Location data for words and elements
..........

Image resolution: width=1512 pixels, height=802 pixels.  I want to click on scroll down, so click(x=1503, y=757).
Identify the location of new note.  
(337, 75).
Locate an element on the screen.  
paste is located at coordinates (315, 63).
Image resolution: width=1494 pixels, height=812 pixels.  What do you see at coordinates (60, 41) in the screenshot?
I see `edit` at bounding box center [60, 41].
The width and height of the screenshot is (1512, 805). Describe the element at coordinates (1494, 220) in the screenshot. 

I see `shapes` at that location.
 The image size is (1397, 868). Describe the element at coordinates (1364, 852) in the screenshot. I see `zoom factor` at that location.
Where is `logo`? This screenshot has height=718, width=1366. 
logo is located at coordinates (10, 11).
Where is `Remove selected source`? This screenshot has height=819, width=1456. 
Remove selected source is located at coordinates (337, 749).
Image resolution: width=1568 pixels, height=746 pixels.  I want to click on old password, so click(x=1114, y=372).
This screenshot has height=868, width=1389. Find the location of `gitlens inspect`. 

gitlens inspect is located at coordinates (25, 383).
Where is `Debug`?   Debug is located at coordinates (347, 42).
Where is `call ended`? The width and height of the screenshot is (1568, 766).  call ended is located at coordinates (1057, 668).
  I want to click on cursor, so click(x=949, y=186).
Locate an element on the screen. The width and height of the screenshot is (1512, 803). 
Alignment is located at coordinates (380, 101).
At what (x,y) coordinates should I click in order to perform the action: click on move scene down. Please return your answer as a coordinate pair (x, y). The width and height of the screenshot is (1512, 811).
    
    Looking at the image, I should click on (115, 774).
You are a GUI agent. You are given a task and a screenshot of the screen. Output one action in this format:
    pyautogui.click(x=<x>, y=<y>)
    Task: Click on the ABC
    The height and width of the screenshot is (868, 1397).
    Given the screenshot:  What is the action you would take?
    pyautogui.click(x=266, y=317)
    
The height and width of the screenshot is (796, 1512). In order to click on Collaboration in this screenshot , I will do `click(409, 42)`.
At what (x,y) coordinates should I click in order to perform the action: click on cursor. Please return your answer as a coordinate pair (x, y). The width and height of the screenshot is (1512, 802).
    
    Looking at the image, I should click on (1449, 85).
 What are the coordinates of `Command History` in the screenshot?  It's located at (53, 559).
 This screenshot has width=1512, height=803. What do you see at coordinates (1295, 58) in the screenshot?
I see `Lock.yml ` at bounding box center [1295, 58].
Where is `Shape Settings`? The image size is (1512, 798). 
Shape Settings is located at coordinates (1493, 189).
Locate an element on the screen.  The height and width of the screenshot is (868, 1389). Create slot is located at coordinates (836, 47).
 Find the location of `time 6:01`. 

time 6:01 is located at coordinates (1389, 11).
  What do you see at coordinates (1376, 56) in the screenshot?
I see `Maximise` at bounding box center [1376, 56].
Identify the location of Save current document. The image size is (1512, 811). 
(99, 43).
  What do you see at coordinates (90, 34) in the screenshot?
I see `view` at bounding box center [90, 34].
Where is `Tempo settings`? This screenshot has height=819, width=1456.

..........

Task directions:
Can you reproduce every line of the material above word for word, without changing anything?

Result of this exercise:
Image resolution: width=1512 pixels, height=802 pixels.  I want to click on scroll down, so click(x=1503, y=757).
Identify the location of new note.  
(337, 75).
Locate an element on the screen.  
paste is located at coordinates (315, 63).
Image resolution: width=1494 pixels, height=812 pixels.  What do you see at coordinates (60, 41) in the screenshot?
I see `edit` at bounding box center [60, 41].
The width and height of the screenshot is (1512, 805). Describe the element at coordinates (1494, 220) in the screenshot. 

I see `shapes` at that location.
 The image size is (1397, 868). Describe the element at coordinates (1364, 852) in the screenshot. I see `zoom factor` at that location.
Where is `logo`? This screenshot has height=718, width=1366. 
logo is located at coordinates (10, 11).
Where is `Remove selected source`? This screenshot has height=819, width=1456. 
Remove selected source is located at coordinates (337, 749).
Image resolution: width=1568 pixels, height=746 pixels.  I want to click on old password, so click(x=1114, y=372).
This screenshot has height=868, width=1389. Find the location of `gitlens inspect`. 

gitlens inspect is located at coordinates (25, 383).
Where is `Debug`?   Debug is located at coordinates (347, 42).
Where is `call ended`? The width and height of the screenshot is (1568, 766).  call ended is located at coordinates (1057, 668).
  I want to click on cursor, so click(x=949, y=186).
Locate an element on the screen. The width and height of the screenshot is (1512, 803). 
Alignment is located at coordinates (380, 101).
At what (x,y) coordinates should I click in order to perform the action: click on move scene down. Please return your answer as a coordinate pair (x, y). The width and height of the screenshot is (1512, 811).
    
    Looking at the image, I should click on (115, 774).
You are a GUI agent. You are given a task and a screenshot of the screen. Output one action in this format:
    pyautogui.click(x=<x>, y=<y>)
    Task: Click on the ABC
    The height and width of the screenshot is (868, 1397).
    Given the screenshot:  What is the action you would take?
    pyautogui.click(x=266, y=317)
    
The height and width of the screenshot is (796, 1512). In order to click on Collaboration in this screenshot , I will do `click(409, 42)`.
At what (x,y) coordinates should I click in order to perform the action: click on cursor. Please return your answer as a coordinate pair (x, y). The width and height of the screenshot is (1512, 802).
    
    Looking at the image, I should click on (1449, 85).
 What are the coordinates of `Command History` in the screenshot?  It's located at (53, 559).
 This screenshot has width=1512, height=803. What do you see at coordinates (1295, 58) in the screenshot?
I see `Lock.yml ` at bounding box center [1295, 58].
Where is `Shape Settings`? The image size is (1512, 798). 
Shape Settings is located at coordinates (1493, 189).
Locate an element on the screen.  The height and width of the screenshot is (868, 1389). Create slot is located at coordinates (836, 47).
 Find the location of `time 6:01`. 

time 6:01 is located at coordinates (1389, 11).
  What do you see at coordinates (1376, 56) in the screenshot?
I see `Maximise` at bounding box center [1376, 56].
Identify the location of Save current document. The image size is (1512, 811). 
(99, 43).
  What do you see at coordinates (90, 34) in the screenshot?
I see `view` at bounding box center [90, 34].
Where is `Tempo settings`? This screenshot has height=819, width=1456.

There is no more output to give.